Lembrando o artista uruguaio Joaquim Torres Garcia - que resolveu inverter o mapa da América Latina após decidir a criação da escola artística rio-platense, numa defesa da arte própria, sul-americana - sustentou a sua máxima: “devemos trabalhar com os europeus e não simplesmente reproduzi-los”. Foi Torres Garcia quem desfraldou esta consigna que hoje é o grande lema da Telesur, a rede latino-americana de televisão: nosso norte é o sul. “Creio que o IELA deve ser nossa Escuela del Sur. Mas tampouco pode ser mera repetição do caminho até aqui trilhado por outros latino-americanos. O IELA deve seguir a recomendação de Simón Rodríguez, o mestre de Simon Bolívar e primeiro mestre das Américas, para quem “ou inventamos ou estamos perdidos”. Enfim, os novos problemas estão à espera de um novo tratamento”.
A cerimônia foi encerrada com a fala do representante do Comitê Catarinense de Apoio ao Povo Palestino, Khader Ottman, a declamação de um poema pelo próprio autor, o colombiano Juan Otalora e a projeção de um vídeo realizado pelos professores Paulo Capela e Edgar Matiello, do CDS, que trouxe um olhar latino-americano e libertário sobre o esporte.
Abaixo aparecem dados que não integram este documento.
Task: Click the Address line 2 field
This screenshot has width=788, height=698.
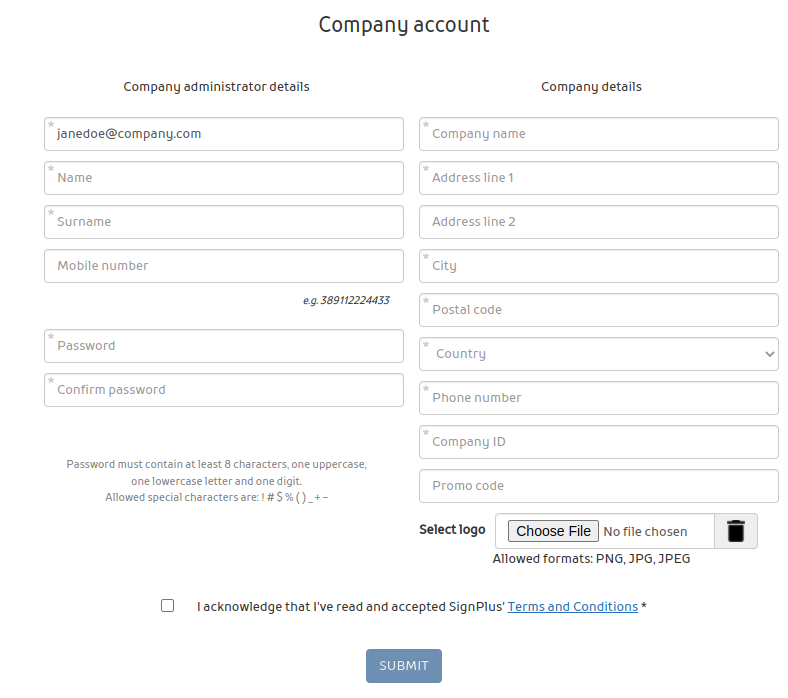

Com isso, a sorte está lançada. O IELA nasce amparado pelo trabalho de 15 professores da UFSC e a presença de outros 20 professores brasileiros associados. Além disso, conta com a colaboração regular de mais de 40 professores de 15 países da América Latina. É, como diz o presidente, Nildo Ouriques, uma aposta. Uma ousadia. “Não está escrito que, pela bondade de nossos propósitos, estamos condenados ao êxito. Tampouco que, a exemplo de tantas outras iniciativas, vamos fracassar. Tudo dependerá de nosso esforço e da capacidade de trabalho de cada membro do Instituto e das forças que conseguirmos encontrar na UFSC”.